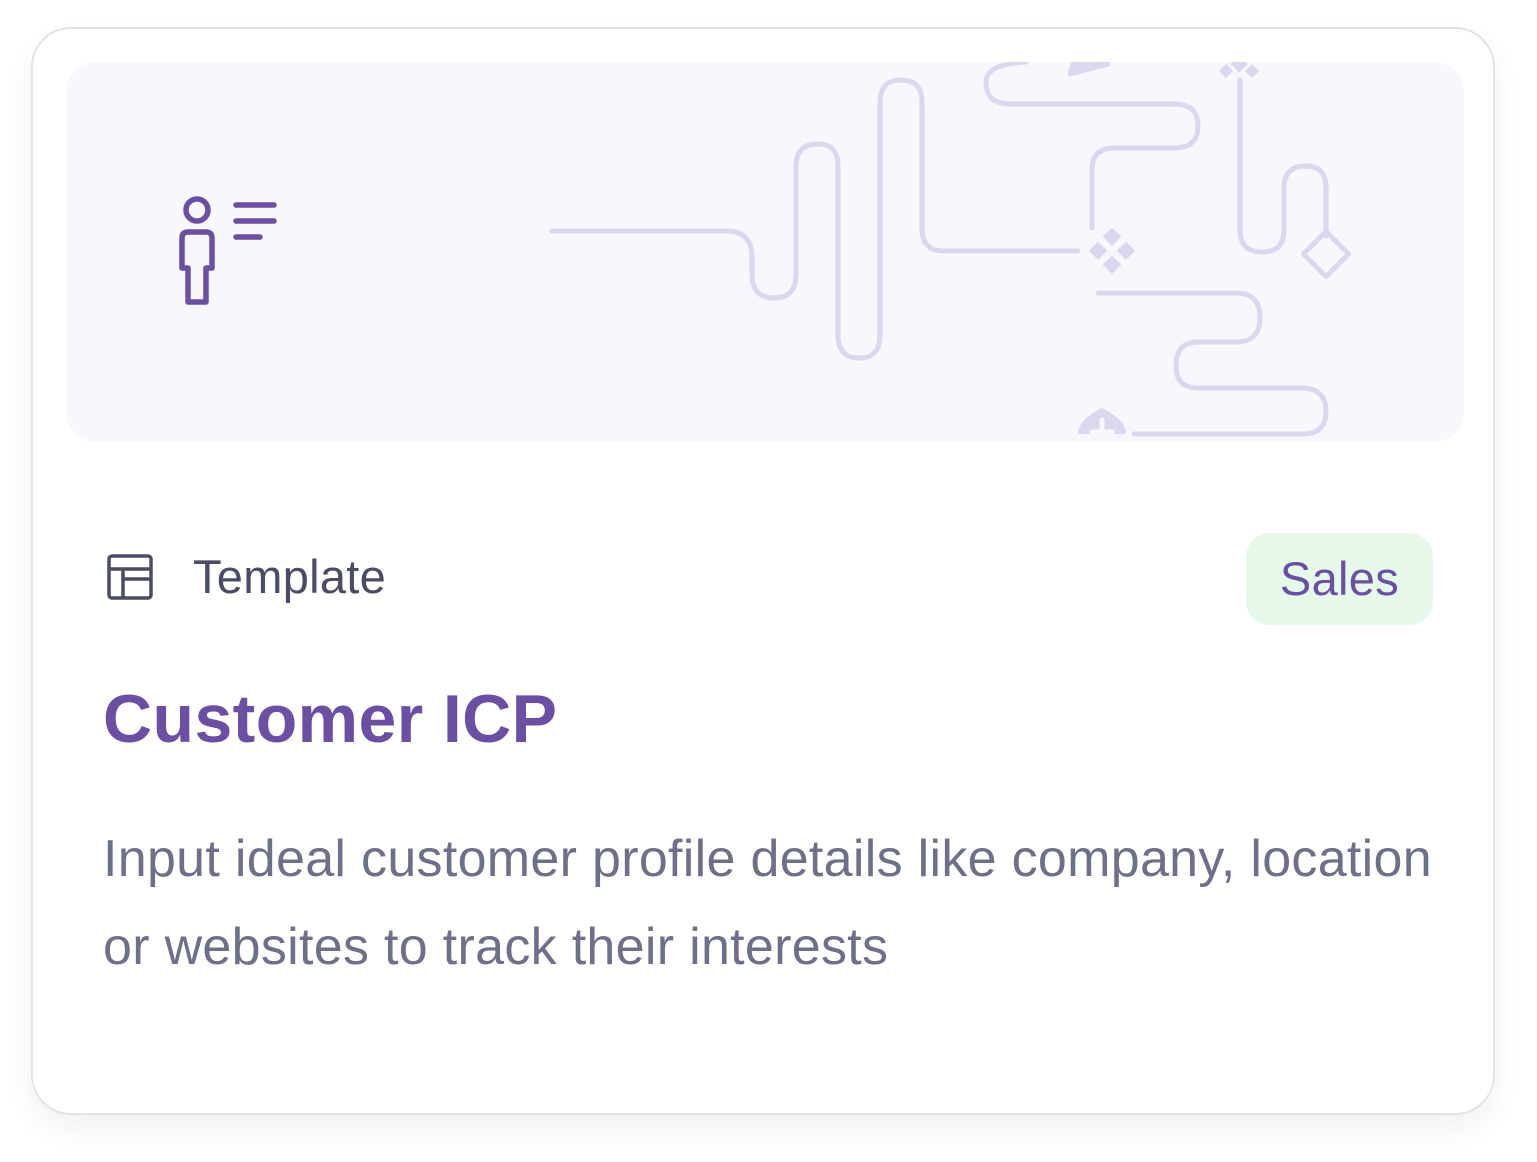 This screenshot has height=1162, width=1537. What do you see at coordinates (768, 577) in the screenshot?
I see `card-meta-row: Template Sales` at bounding box center [768, 577].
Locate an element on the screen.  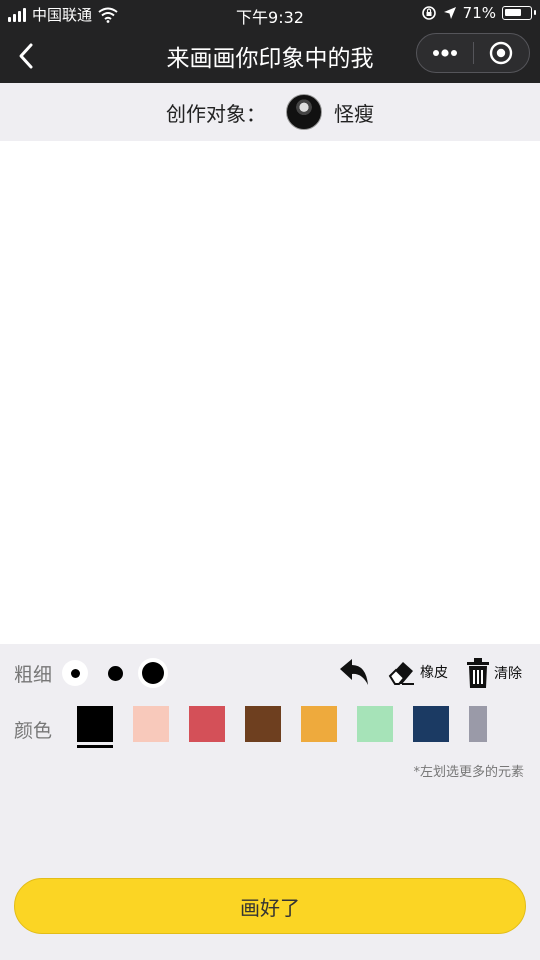
done-button: 画好了 is located at coordinates (270, 906).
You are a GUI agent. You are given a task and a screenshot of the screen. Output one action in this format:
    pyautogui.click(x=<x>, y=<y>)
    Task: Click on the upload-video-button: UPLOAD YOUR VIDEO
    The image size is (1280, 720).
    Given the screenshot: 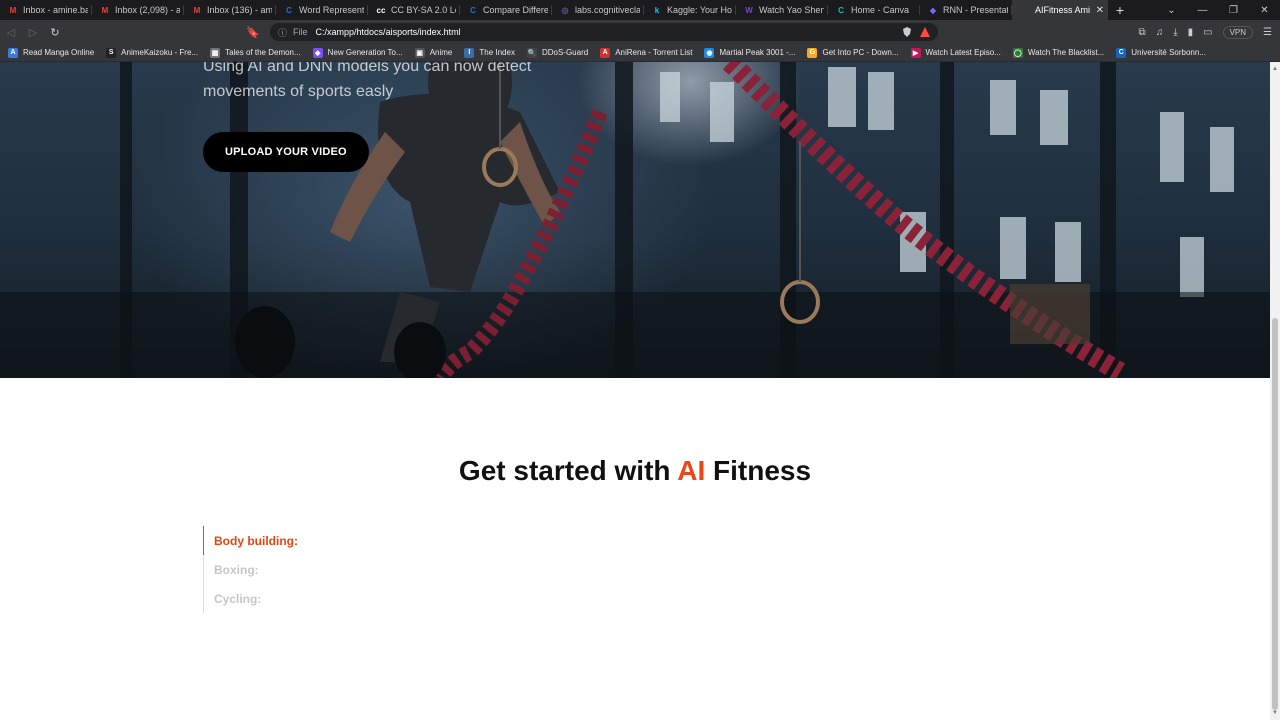 What is the action you would take?
    pyautogui.click(x=286, y=152)
    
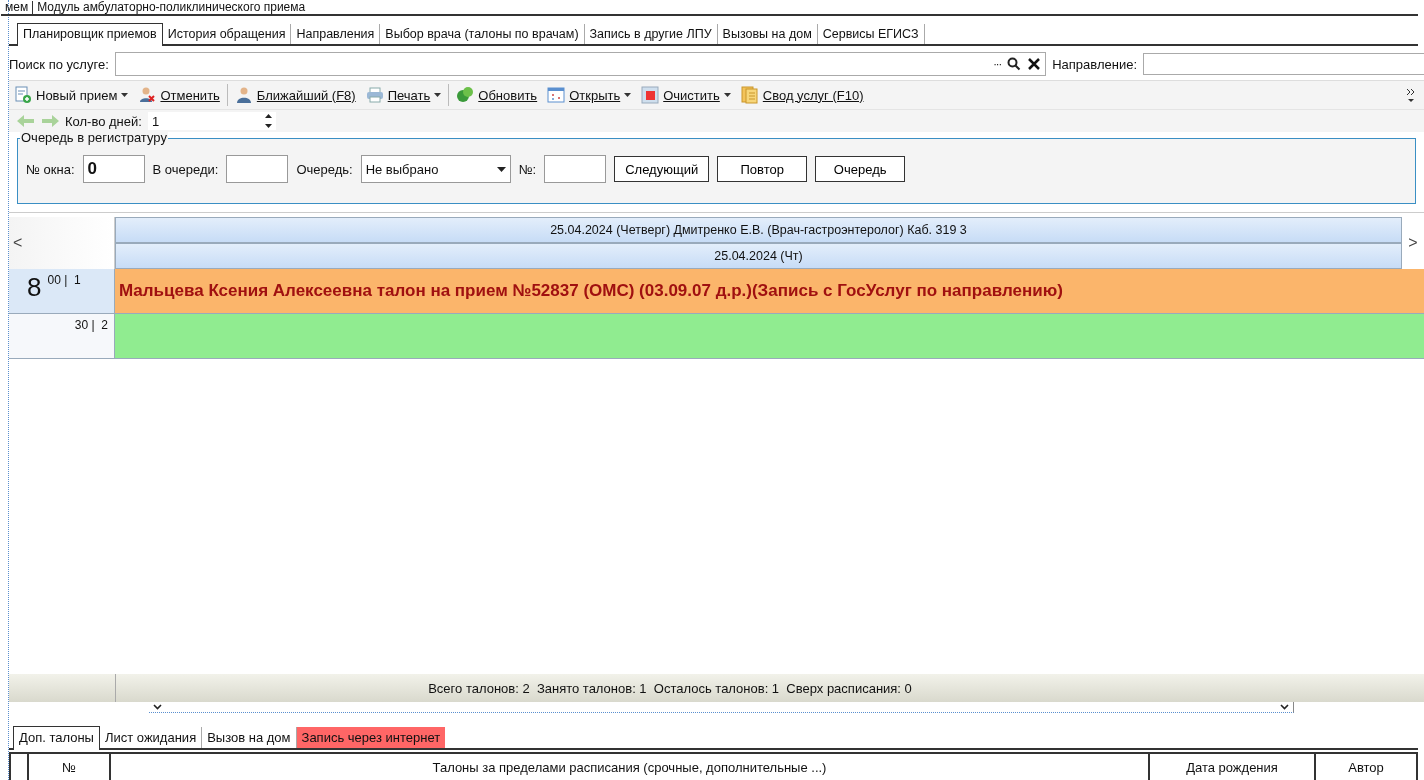 The image size is (1424, 780). What do you see at coordinates (576, 169) in the screenshot?
I see `number-field` at bounding box center [576, 169].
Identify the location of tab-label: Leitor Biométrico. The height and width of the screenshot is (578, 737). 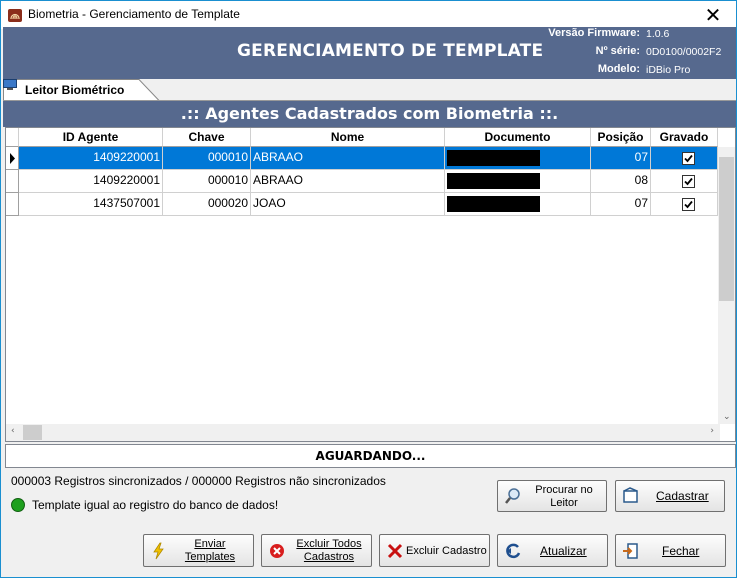
(75, 90).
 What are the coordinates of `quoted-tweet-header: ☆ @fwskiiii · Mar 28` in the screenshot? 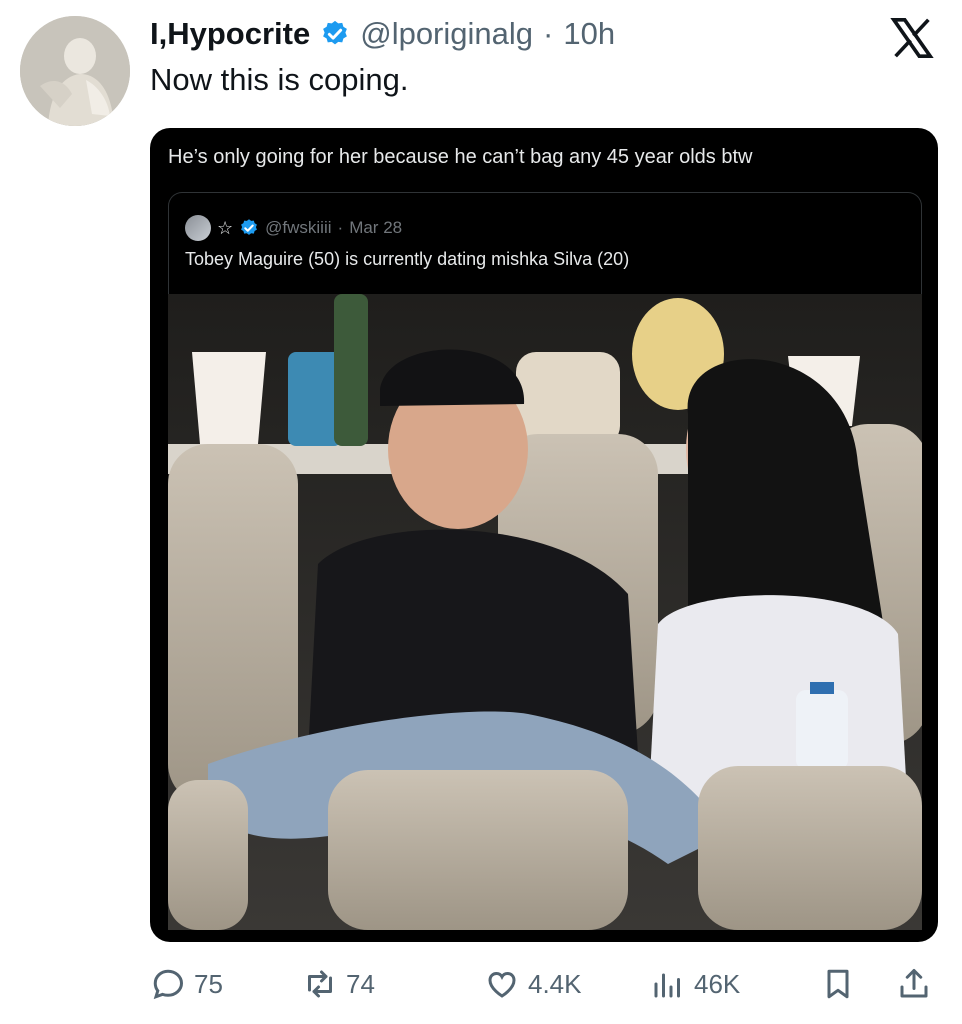 It's located at (294, 228).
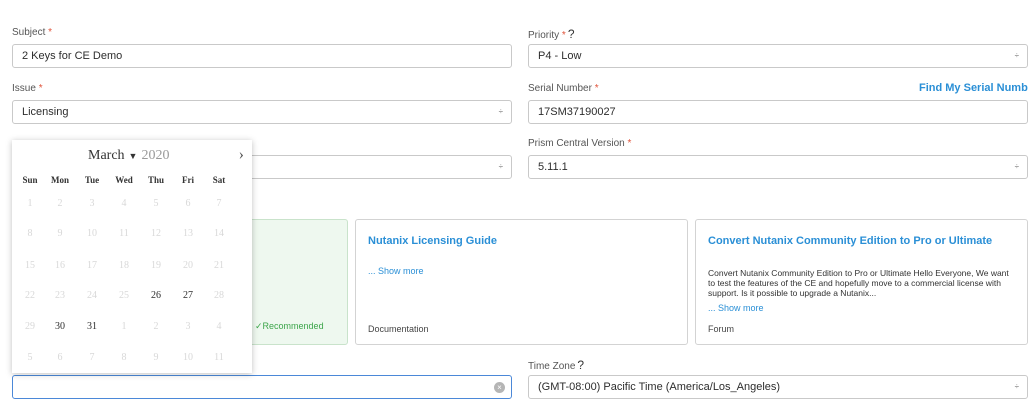 The height and width of the screenshot is (402, 1028). Describe the element at coordinates (294, 282) in the screenshot. I see `suggestion-card-recommended: ✓Recommended` at that location.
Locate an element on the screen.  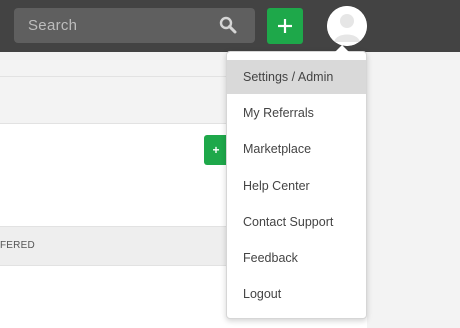
add-item-button: + is located at coordinates (216, 150).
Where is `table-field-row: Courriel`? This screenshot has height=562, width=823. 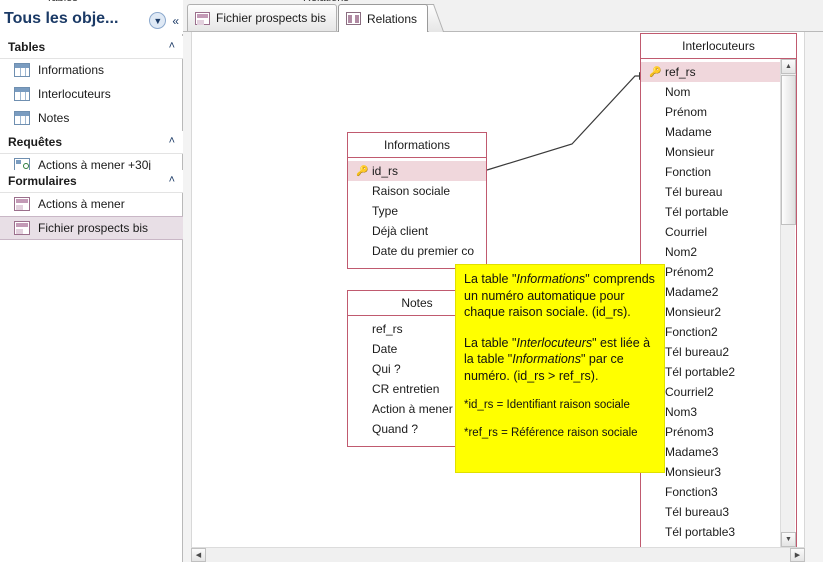 table-field-row: Courriel is located at coordinates (718, 232).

———

- Problem requirements
Report how many lines in the rows above contain the string "button". Give only the number.

- Reply
3